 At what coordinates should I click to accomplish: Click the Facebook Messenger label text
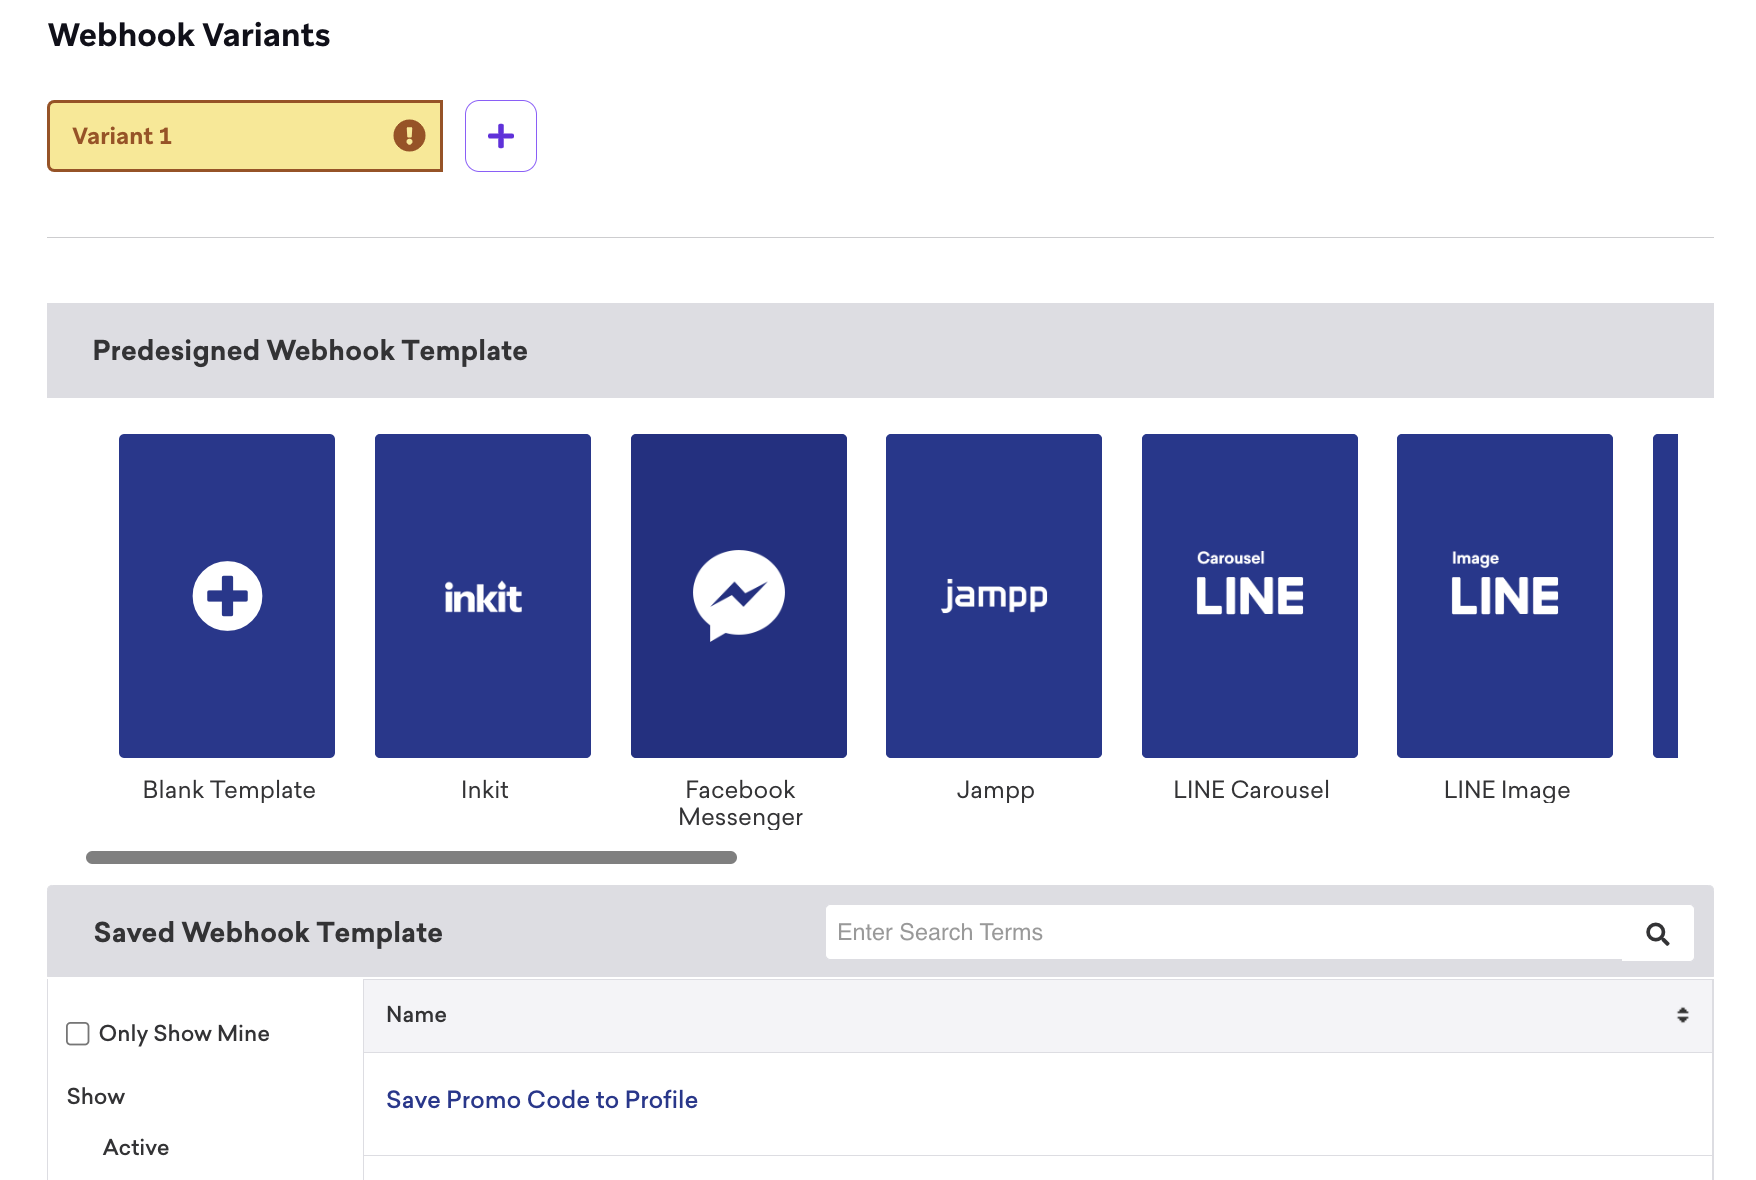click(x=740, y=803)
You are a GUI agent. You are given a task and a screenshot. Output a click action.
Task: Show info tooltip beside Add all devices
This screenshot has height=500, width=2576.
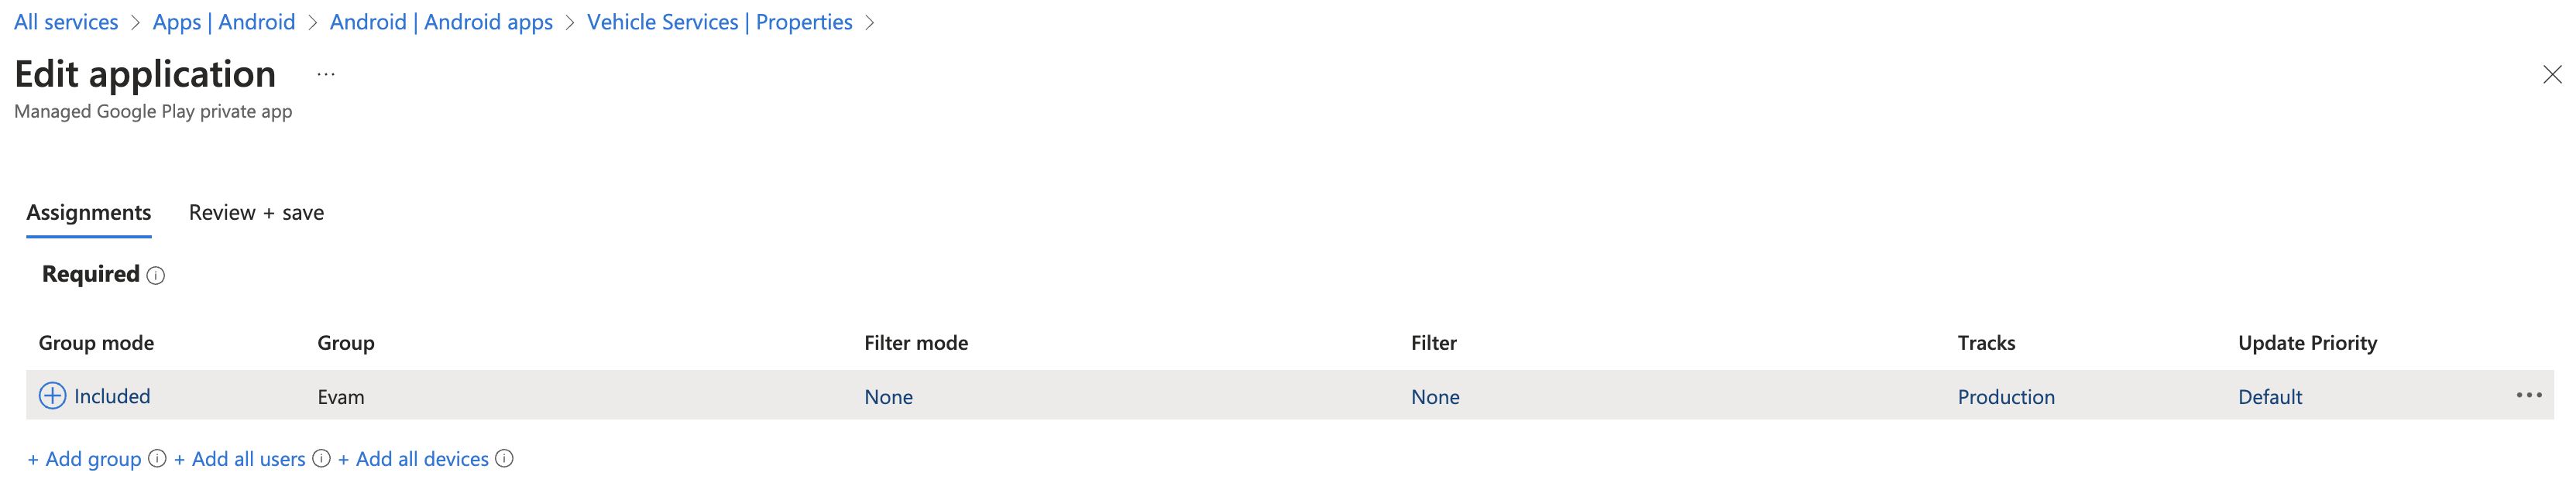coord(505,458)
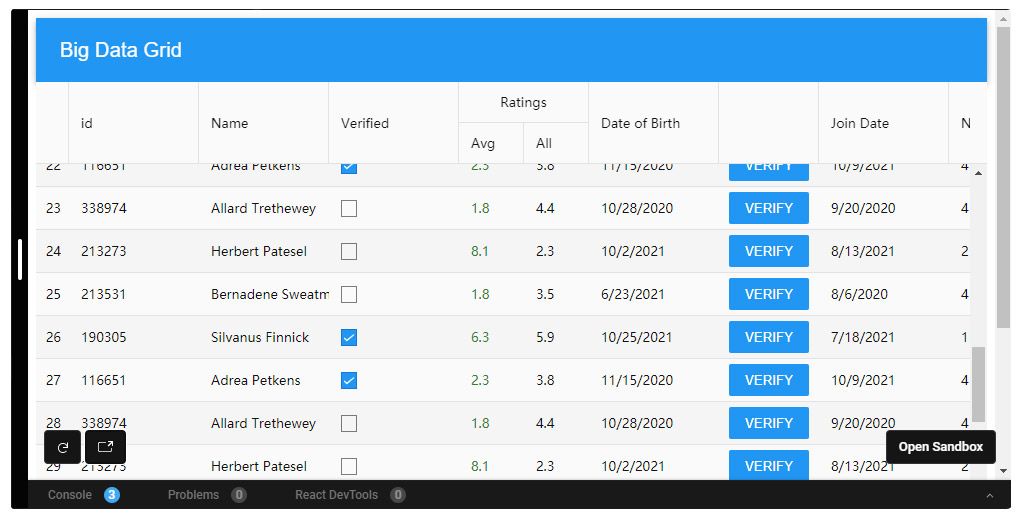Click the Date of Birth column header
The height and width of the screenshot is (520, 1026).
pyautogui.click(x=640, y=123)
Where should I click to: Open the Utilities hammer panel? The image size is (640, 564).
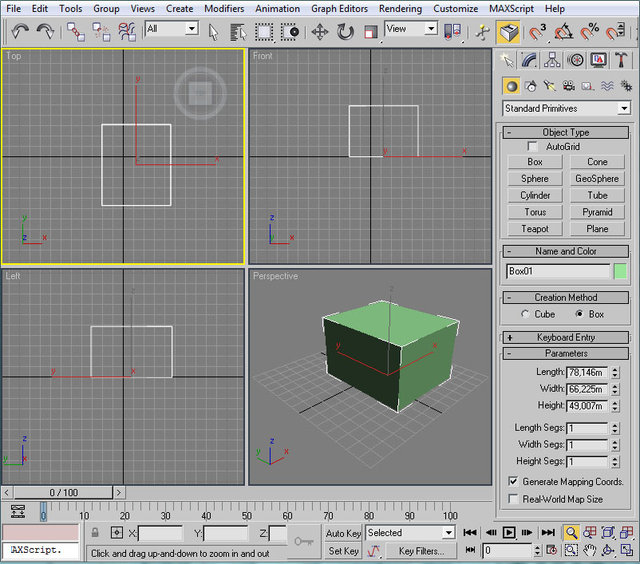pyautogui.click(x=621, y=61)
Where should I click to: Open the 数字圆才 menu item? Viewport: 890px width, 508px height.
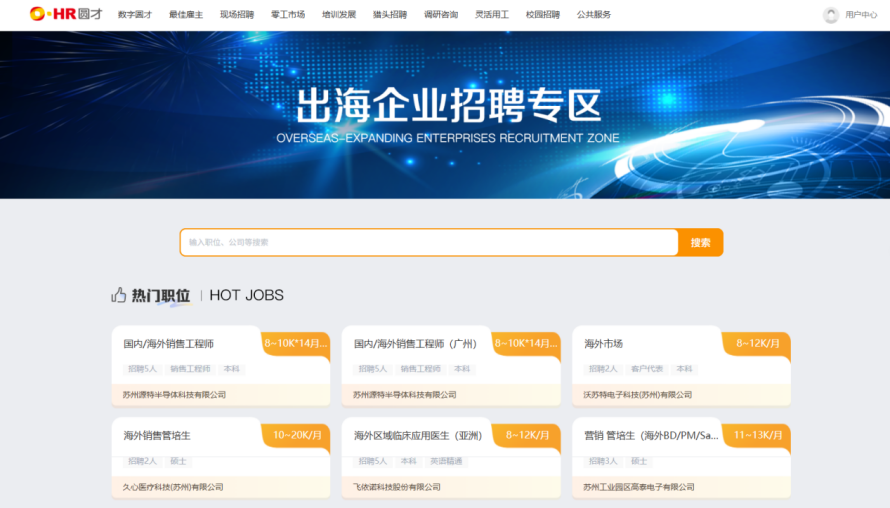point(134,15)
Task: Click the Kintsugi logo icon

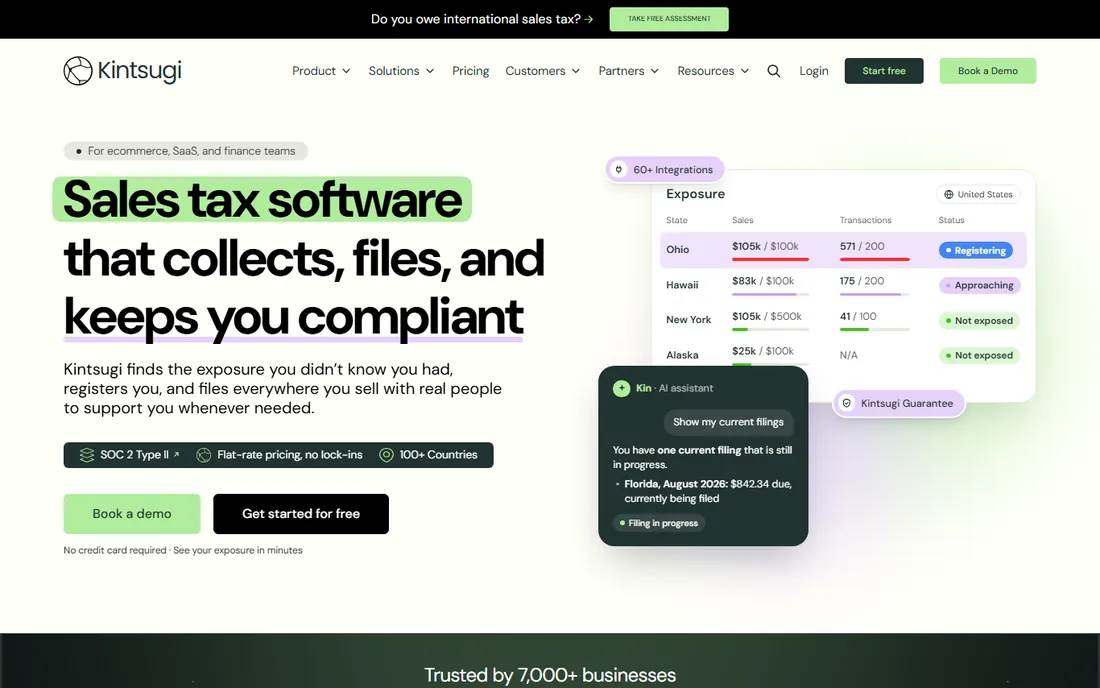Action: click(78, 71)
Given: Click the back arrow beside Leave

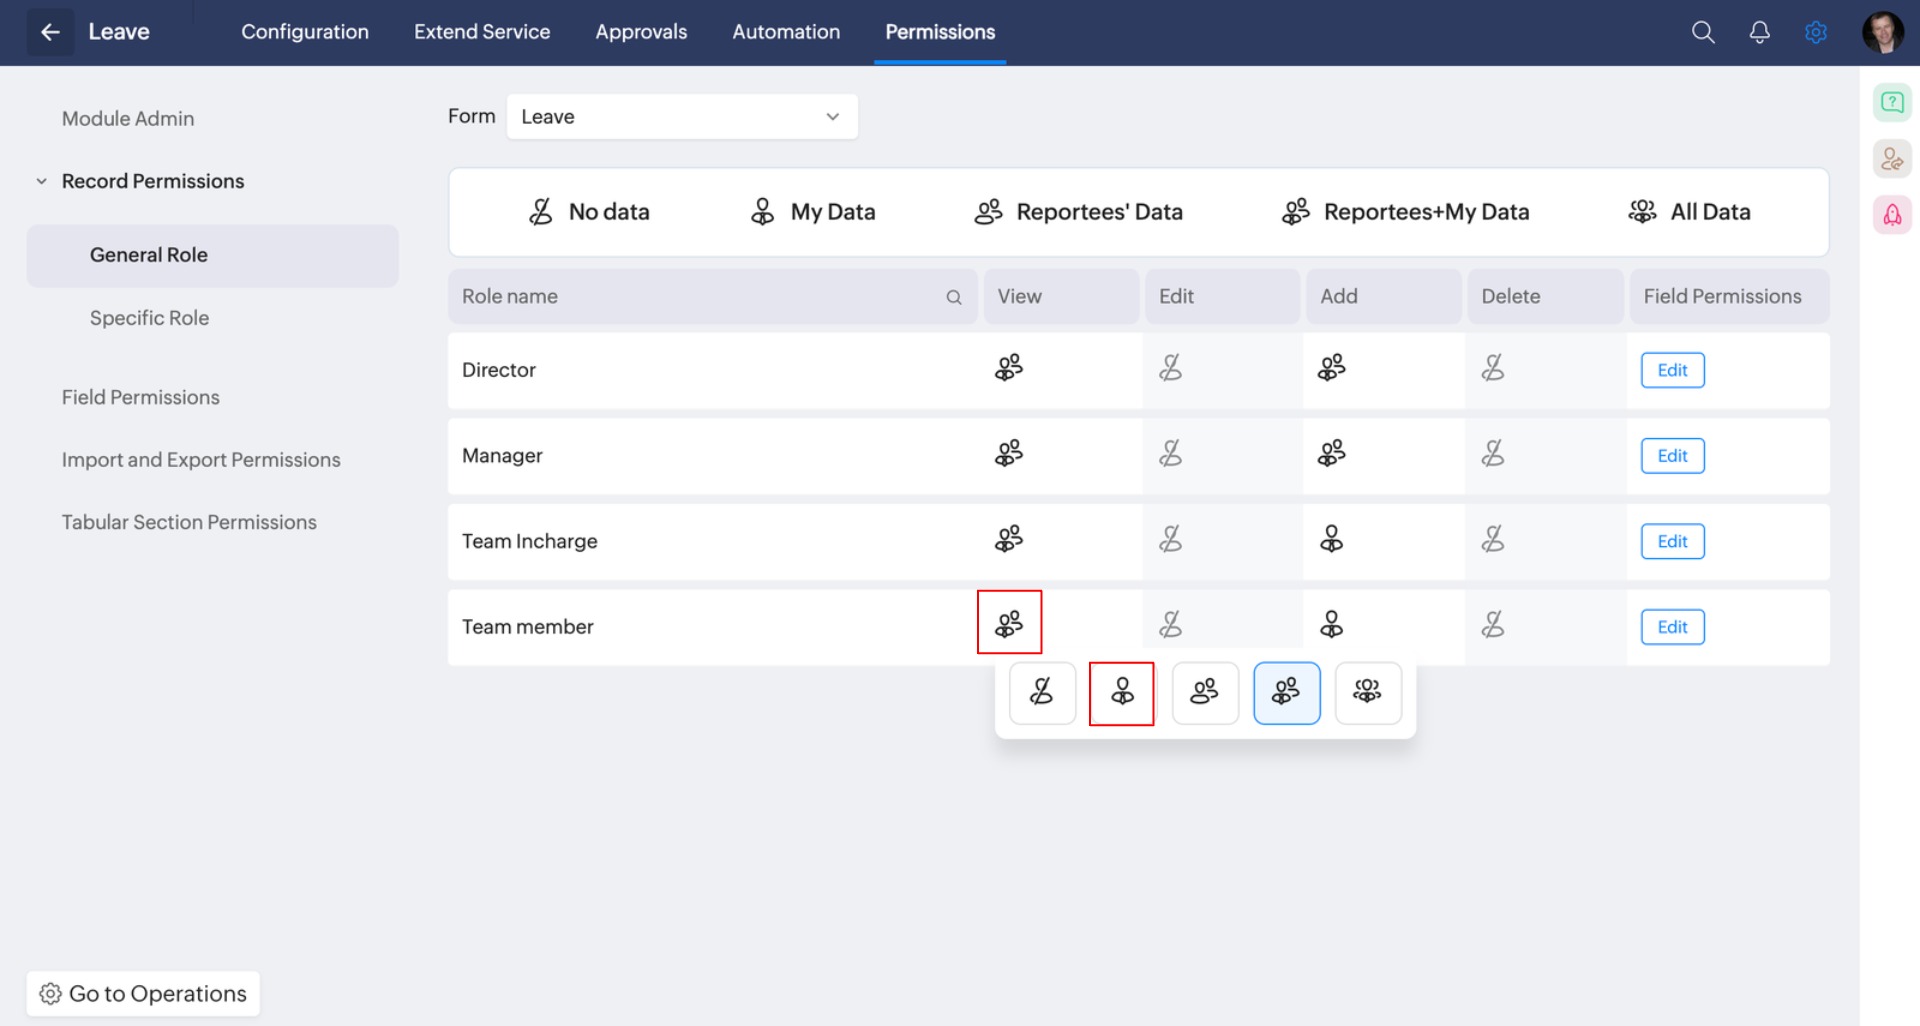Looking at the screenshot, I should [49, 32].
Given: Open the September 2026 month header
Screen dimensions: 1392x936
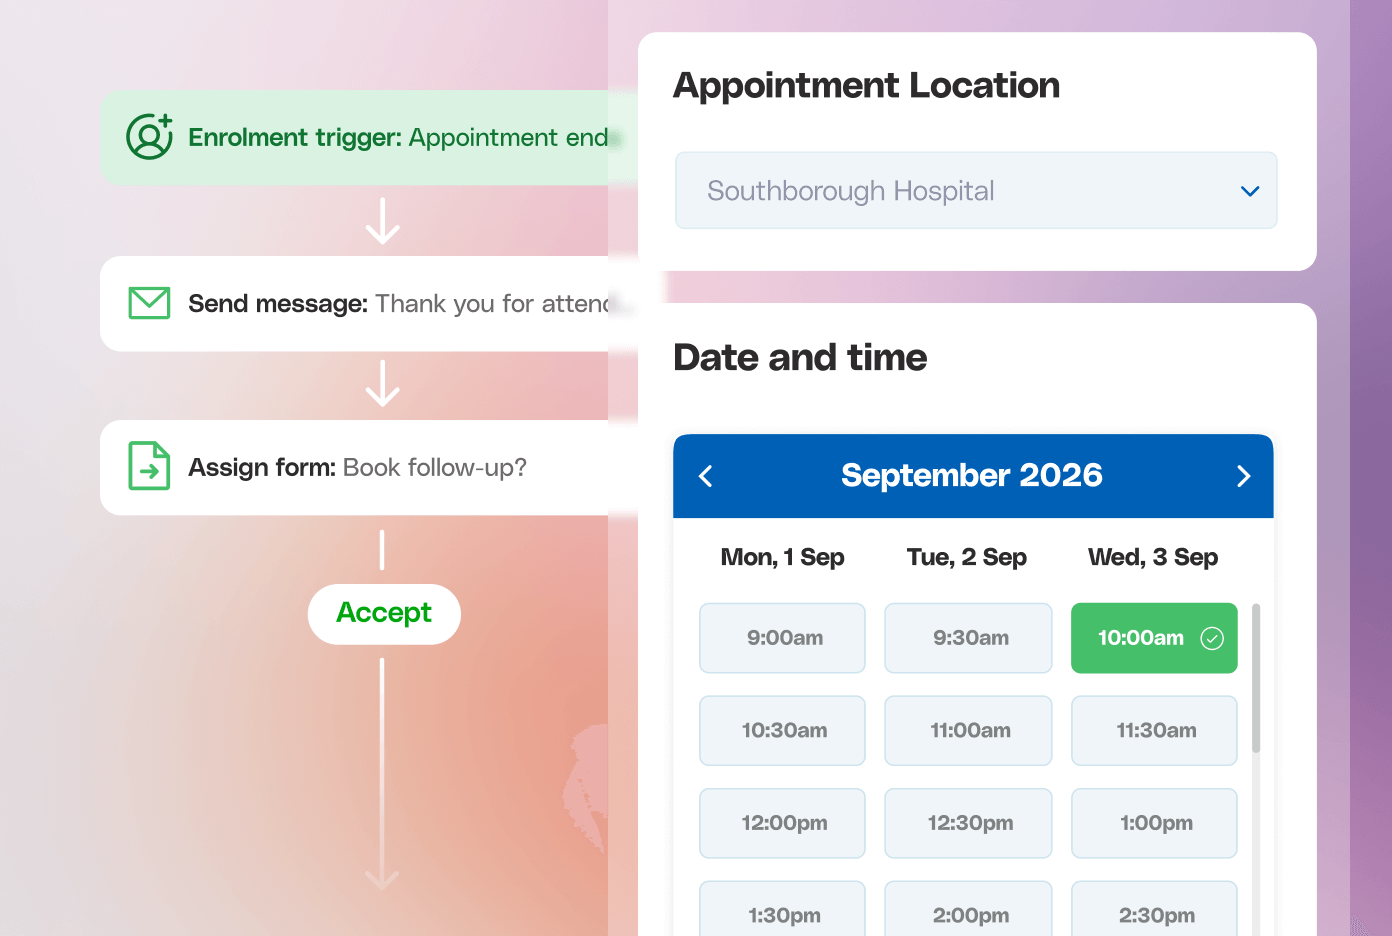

──────────

- [Goal of the exercise] Print the data above word for word, leaving out the pictures.

- [Answer to the problem]
 At what coordinates should I click to accomplish: Click the Facebook Messenger label text
click(x=740, y=803)
You are a GUI agent. You are given a task and a screenshot. Output a click action.
Task: Show info tooltip beside Add all devices
This screenshot has height=500, width=2576.
coord(505,458)
Click the Date of Birth column header
The height and width of the screenshot is (520, 1026).
pyautogui.click(x=640, y=123)
Where should I click to: Open the Utilities hammer panel? The image size is (640, 564).
pyautogui.click(x=621, y=61)
Where should I click to: Open the 数字圆才 menu item? Viewport: 890px width, 508px height.
point(134,15)
Task: Click the Kintsugi logo icon

Action: click(78, 71)
Given: Click the back arrow beside Leave

Looking at the screenshot, I should [49, 32].
Given: Open the September 2026 month header
Screen dimensions: 1392x936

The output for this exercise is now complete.